**To do**
Using the data that follows, output only the lines from the line with "The width and" up to and including the line with "Where should I", exactly, leaving pictures aside.

**Listed records**
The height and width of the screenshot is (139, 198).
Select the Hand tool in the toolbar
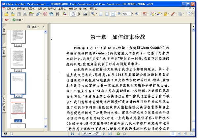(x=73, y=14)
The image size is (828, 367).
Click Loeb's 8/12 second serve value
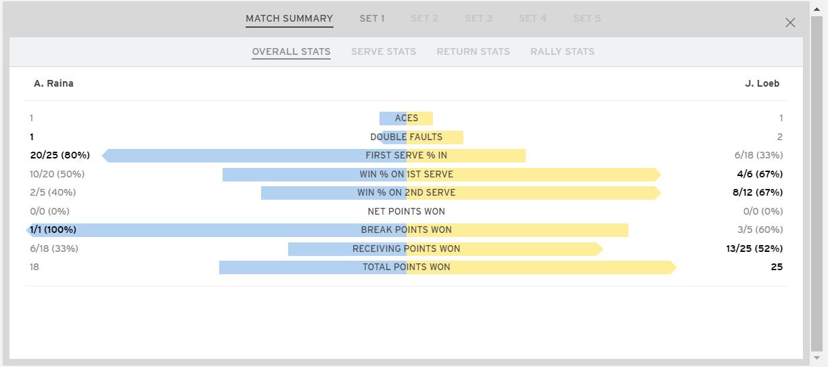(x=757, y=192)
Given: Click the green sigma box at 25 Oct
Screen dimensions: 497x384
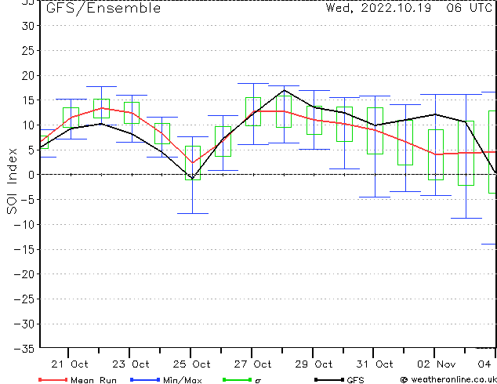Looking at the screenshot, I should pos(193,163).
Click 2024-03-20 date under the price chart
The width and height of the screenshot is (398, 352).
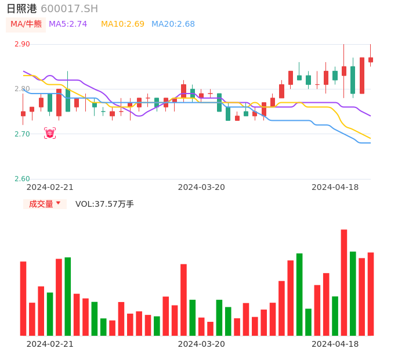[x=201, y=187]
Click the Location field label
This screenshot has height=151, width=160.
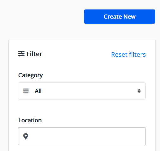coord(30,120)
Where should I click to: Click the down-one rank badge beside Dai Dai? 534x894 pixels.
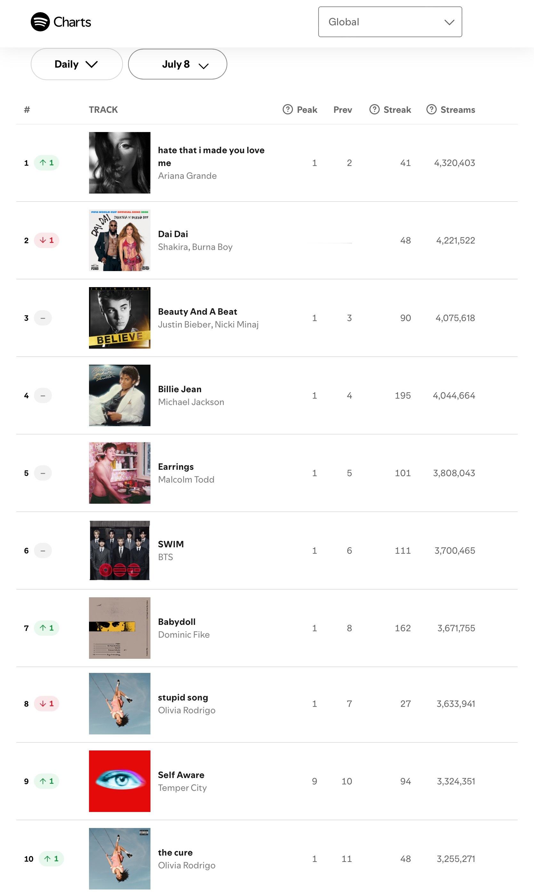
...
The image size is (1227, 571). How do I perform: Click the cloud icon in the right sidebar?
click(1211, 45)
* * *
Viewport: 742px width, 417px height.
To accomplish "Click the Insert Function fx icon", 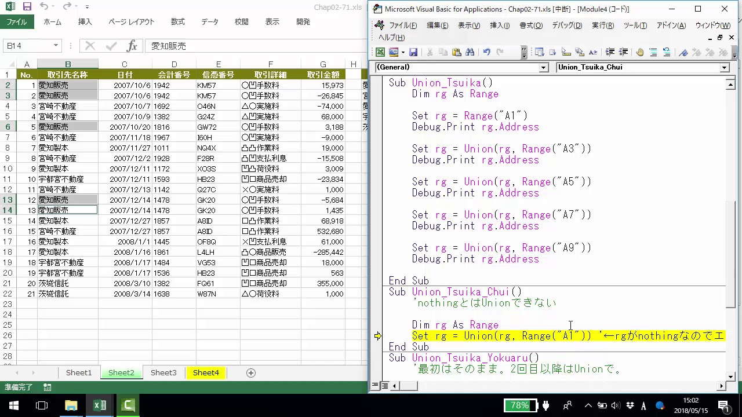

**Written answer**
The width and height of the screenshot is (398, 352).
[x=201, y=187]
Click the Location field label
This screenshot has height=151, width=160.
coord(30,120)
Where should I click to: Click the down-one rank badge beside Dai Dai? 534x894 pixels.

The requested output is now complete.